Nesse momento, Horácio refletiu sobre o personagem que montara para si. Não tinha pensado em um passado com uma família estruturada, amável como a grande maioria das pessoas. Era um solitário há muitos anos, todavia lembrara de uma peça que escrevera tempos atrás sobre uma família desestruturada, o que talvez ajudasse naquele momento.

- Eu? Bem, eu tenho um irmão que vive saindo de empregos e arrumando dívidas e mais dívidas. Pelo menos, não foi atrás de agiotas ainda e se mantém de algum jeito. Meus pais já são falecidos, então não tenho muita família pra recorrer... rsrs

- Caramba, eu... eu sinto muito...

- Ah, sem problemas. Uma vida dura me ensinou a ser forte.

- Ah creio que sim. Você e seu irmão costumam conversar?
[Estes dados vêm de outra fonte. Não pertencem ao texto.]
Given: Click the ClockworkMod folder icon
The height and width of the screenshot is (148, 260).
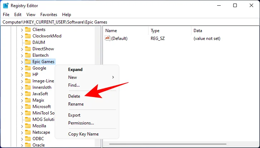Looking at the screenshot, I should tap(28, 36).

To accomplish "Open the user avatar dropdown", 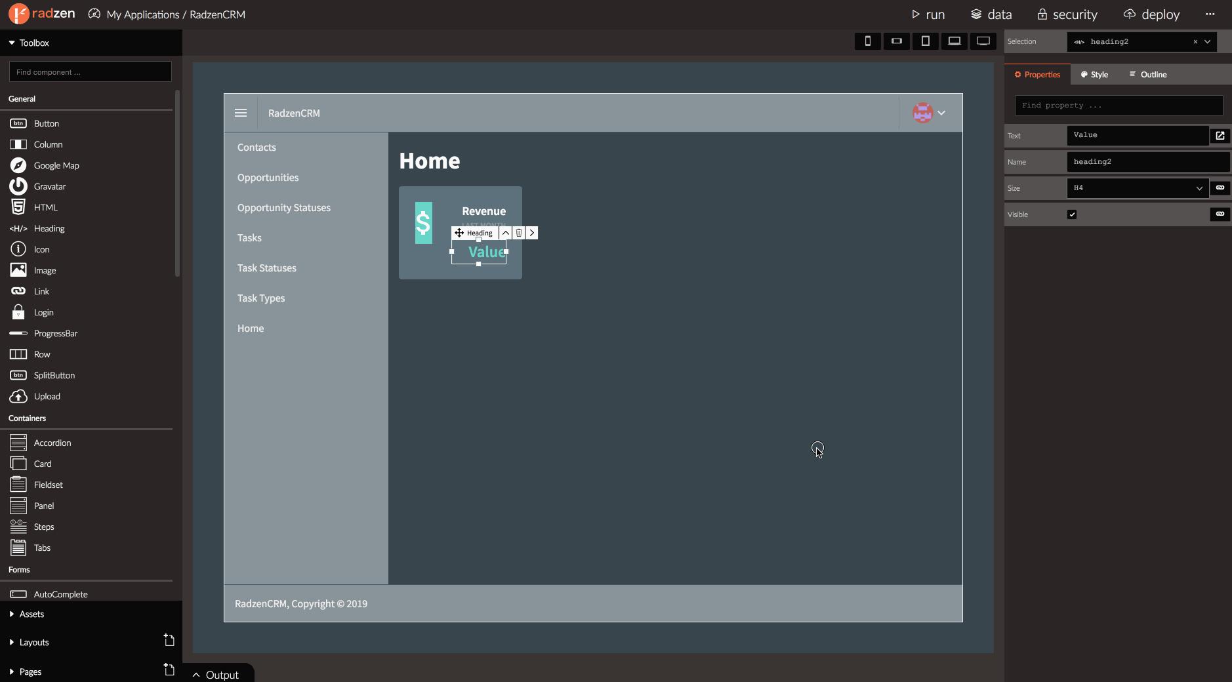I will point(930,113).
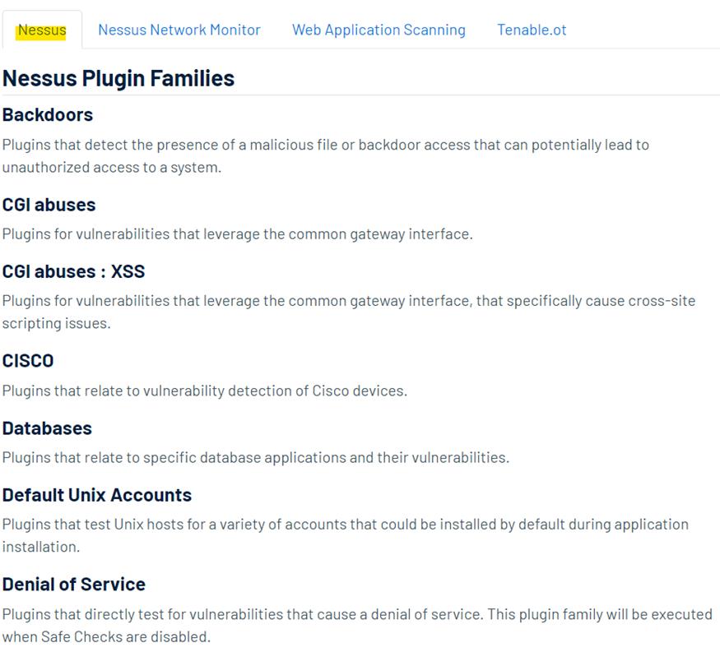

- Vira e mexe, eu ligo pra ele pra saber como estão as coisas. Apesar dessa bagunça, ele se vira bem.

- Ele é casado?

- Nada! Paquerador por demasiado. Acho difícil chegar alguém que consiga convencê-lo a tanto.

- Percebi e vo..

- Letícia? Letícia é você?

- Thaís? Oi! Há quanto tempo? Como você vai mulher? Licença um pouco aqui, Horácio.

- Fique à vontade.

A súbita chegada de uma amiga de Letícia pareceu a saída perfeita para Horácio, uma vez que já começara a pensar em uma saída daquela conversa que estava ficando íntima demais pro seu gosto. Até por isso, pediu a conta e pagou uma parte, enquanto ia ajeitando a sua mochila nas costas pra sair, enquanto Letícia adentrava em uma longa prosa.

- Letícia, eu estou indo.

- Mas já? Fica mais um pouco.

- Não, eu tenho que resolver uns problemas, mas depois a gente marca outro café.

- Ah, está certo. Então, até a próxima.

- Até, prazer em conhecê-la, moça.

- Prazer.

- Quem era o bofe? Bonito ele...

- Ah, conheci um dia desses e reencontrei hoje, achei uma pessoa interessante...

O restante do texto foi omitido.